Et côté ciné, bien aimé sans plus (je me suis un peu faiche pour tout dire; c'est indéniablement émouvant, mais ça tourne en rond, vu qu'on a vite compris le propos) The father avec Anthony Hopkins dans le rôle-titre, même si de façon irrémédiable je le crains, Anthony Hopkins, c'est pour moi Hannibal Lecter incarné à tout jamais, ce qui gâche un peu tous les films que je peux voir avec lui, convenez-en.]

mardi 1 juin 2021

Vrac, micmac et foutrac du mardi soir (et pourquoi pas??)

Ah ça, mes amis, j'aime les chouettes weekends qui s'enchaînent à tire-larigot, la Bretagne avec les théâtreux, puis Névrosia et son mari tout neuf la semaine dernière, et tous mes êtres chers ce weekend (à l'exception des Nantais, retenus pour cause de travail et de vaccination) (je me suis couchée fourbue mais heureeeuse, [et il me reste à manger pour les trois prochaines semaine (au moins)].

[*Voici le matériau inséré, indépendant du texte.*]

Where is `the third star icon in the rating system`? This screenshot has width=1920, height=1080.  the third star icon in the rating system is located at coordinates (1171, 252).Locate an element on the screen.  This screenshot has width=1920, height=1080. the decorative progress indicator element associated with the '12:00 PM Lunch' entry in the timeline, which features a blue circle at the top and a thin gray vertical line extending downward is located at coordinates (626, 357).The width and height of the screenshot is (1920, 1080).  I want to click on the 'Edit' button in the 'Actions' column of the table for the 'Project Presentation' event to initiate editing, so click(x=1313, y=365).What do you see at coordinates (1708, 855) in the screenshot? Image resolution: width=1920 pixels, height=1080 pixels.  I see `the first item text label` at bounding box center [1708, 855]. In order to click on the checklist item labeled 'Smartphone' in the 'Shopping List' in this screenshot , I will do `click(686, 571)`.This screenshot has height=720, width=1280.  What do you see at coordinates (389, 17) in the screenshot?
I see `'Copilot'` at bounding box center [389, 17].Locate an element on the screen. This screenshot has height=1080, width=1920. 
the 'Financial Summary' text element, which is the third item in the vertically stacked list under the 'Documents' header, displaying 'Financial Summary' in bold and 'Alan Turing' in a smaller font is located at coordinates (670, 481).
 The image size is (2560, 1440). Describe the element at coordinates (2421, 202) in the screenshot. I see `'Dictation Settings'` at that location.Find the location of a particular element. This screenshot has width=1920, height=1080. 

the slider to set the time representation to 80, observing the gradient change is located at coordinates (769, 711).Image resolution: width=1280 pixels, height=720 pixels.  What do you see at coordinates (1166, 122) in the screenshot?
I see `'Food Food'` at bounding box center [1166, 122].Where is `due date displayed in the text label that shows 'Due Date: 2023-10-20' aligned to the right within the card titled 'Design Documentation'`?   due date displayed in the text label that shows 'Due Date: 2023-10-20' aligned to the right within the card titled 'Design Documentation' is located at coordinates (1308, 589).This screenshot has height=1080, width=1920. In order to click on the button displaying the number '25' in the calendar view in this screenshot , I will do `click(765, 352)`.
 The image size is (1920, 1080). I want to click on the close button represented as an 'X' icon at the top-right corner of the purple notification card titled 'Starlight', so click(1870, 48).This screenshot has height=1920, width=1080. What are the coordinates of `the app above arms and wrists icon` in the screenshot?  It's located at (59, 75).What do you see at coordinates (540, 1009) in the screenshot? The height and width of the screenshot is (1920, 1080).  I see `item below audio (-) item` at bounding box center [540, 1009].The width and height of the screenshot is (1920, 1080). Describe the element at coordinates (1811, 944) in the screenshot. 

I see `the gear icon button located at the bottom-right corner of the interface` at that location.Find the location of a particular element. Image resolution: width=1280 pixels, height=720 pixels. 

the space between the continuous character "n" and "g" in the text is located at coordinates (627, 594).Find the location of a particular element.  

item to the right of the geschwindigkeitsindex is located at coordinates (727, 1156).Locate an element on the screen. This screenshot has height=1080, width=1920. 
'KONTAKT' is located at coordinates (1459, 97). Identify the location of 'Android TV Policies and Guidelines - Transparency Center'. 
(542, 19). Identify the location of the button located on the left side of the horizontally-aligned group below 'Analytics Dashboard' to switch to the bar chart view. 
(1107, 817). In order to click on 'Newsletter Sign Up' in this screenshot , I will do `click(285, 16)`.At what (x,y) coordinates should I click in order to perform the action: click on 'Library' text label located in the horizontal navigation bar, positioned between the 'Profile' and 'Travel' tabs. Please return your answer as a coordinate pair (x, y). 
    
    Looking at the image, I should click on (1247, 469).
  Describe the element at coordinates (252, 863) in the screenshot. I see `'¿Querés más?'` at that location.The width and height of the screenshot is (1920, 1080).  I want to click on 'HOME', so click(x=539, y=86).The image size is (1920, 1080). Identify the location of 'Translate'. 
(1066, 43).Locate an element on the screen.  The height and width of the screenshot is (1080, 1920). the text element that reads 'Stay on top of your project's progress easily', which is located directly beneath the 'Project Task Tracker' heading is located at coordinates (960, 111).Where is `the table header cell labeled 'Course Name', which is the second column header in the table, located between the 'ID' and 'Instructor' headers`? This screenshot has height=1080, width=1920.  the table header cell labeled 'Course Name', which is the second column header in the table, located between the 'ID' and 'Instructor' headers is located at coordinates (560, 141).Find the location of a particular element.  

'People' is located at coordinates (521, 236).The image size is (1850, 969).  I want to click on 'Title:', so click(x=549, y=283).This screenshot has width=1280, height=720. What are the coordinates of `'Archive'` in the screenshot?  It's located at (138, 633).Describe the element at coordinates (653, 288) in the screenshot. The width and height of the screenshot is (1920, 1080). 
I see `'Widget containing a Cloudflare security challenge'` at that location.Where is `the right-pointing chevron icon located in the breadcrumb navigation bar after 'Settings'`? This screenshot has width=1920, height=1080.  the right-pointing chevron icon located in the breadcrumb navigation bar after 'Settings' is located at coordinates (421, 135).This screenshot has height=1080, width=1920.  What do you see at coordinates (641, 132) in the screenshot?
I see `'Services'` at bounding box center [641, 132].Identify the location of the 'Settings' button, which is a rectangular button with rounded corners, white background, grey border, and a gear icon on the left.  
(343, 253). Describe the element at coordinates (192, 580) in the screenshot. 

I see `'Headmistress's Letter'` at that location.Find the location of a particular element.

En attendant, je n'ai pas réussi à mettre un pied (ni l'autre) ni dans un ciné, ni dans un resto (en revanche, j'ai pris deux verres en terrasse la semaine dernière, dans le vent et sous la pluie, et présentement j'ai la gorge qui picote, et j'éternue vingt cinq fois par quart d'heure, qui dit mieux?) et je n'ai pas ouvert un livre de tout le mois de mai je crois bien, mais qu'est-ce que j'ai bien pu foutre tout ce temps, je me le demande.

Peut-être bien rouspéter contre mon sinistre, tu te dis. Et ben j'ai failli, figure-toi: des collègues ont annoncé ici et là qu'hallelujah ils avaient touché la prime spéciale Grenelle de l'enseignement de mes deux tétons de, tiens-toi bien, vraiment bien, une quarantaine d'euros (brut, tu penses). Je me suis précipitée sur ma dernière feuille de paie pour vérifier: bernique, je n'ai rien de rien touché (trop vieille sans doute, l'augmentation est prévue pour une partie seulement des enseignants, les plus jeunes) (qu'est-ce qu'elle espérait donc, la Zouzou, si elle sait que c'est pour les jeunes? tu te demandes, mais ne sois pas désobligeant, je te prie). Je n'ai donc même pas l'occase de râler d'avoir eu une augmentation merdique, vu que je n'en ai pas eu du tout.